Rasûlullah sallallahu aleyhi vesellem Efendimizin verdiği bir vazifeyi, bir işi, canı pahasına da olsa hiç tereddüt etmeden yerine getirmeye çalışan bir kahraman!... Kadir gecesi ne zaman? Ramazanın kaçıncı gecesi diye Allah Rasûlüne sorup öğrenmeye çalışan ilim âşığı bir yiğit!...
O, Cüheyne kabilesine mensubtu. Medine dışında, çölde Seleme oğullarının anlaşmalısı olarak yaşıyordu. Huzeyle binti Mes’ud ile evliydi. Beklenen son din İslâm, Medine’de yayılmaya başlayınca Abdullah ibni Üneys de anlatılanlardan etkilenerek Müslüman oldu.
Medine’de Müslümanlar çoğalmaya başlayınca sık sık bir araya gelip toplanırlardı. Rasûlullah sallallahu aleyhi vesellem Efendimizin Mekke’de çektiği sıkıntıları dile getirerek, müşriklerin zâlimâne tavrı, ezâ ve cefâsı ne zamana kadar devam edecek? diye sorarlardı. Kendi aralarında fikir üretir ve çözüm yolları aramaya çalışırlardı.
Fahr-i Kâinat sallallahu aleyhi vesellem Efendimizi ve ashâbını memleketimize dâvet etsek, onları gözümüz gibi korusak diye düşünceler ortaya koyarlardı.
CENNET MÜJDESİ
Bir Hac mevsiminde bu düşüncelerini gerçekleştirmek ve Rasûlullah sallallahu aleyhi vesellem Efendimize kararlılıklarını arzetmek, biat etmek üzere Abdullah ibni Üneys radıyallahu anh’ın da içinde bulunduğu 75 kişilik bir gurup Mekke’ye geldi.
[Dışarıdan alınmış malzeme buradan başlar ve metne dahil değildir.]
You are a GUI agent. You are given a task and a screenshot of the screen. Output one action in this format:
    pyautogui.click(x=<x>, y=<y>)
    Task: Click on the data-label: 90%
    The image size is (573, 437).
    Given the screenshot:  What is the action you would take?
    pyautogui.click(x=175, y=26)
Fahr-i Kâinat sallallahu aleyhi vesellem Efendimizle Akabe’de buluştu.
“-Yâ Rasûlallah! Sana ne üzerine biat edelim?” diye sordular. Efendimiz de:
“-Zorlukta ve kolaylıkta, darlıkta ve genişlikte dinlemek ve itaat etmek, İyiliği emretmek ve kötülükten men etmek, Allah için konuşmak ve Allah için kınayanın kınamasından korkmamak, Sizin yanınıza geldiğimde bana yardımcı olmak ve beni, canınızı, malınızı, eşlerinizi, çocuklarınızı koruduğunuz gibi korumak üzere biat edin” buyurdu.
Yesrib’li Müslümanlar gayet saf ve samimi bir duygu ile:
“- Yâ Rasûlallah! Bunları yaparsak bize ne var?” dediler.
Rasûl-ü Ekrem sallallahu aleyhi ve sellem Efendimiz de:
“- Cennet var!” buyurdu.
Gurubun hepsi bu şartları kabul ederek Rasûlullah sallallahu aleyhi ve sellem Efendimize biat ettiler. (Üsdü’l-Gâbe, I, 84)
Abdullah ibni Üneys radıyallahu anh Medine’ye dönünce diğer sahâbîler gibi İslâm’ı tebliğe çalıştı. Çok gayret göstermesine rağmen insanların putlardan vaz geçmediğini, körü körüne onlara taptıklarını görünce tahammül edemedi ve putlara karşı mücâdeleye başladı.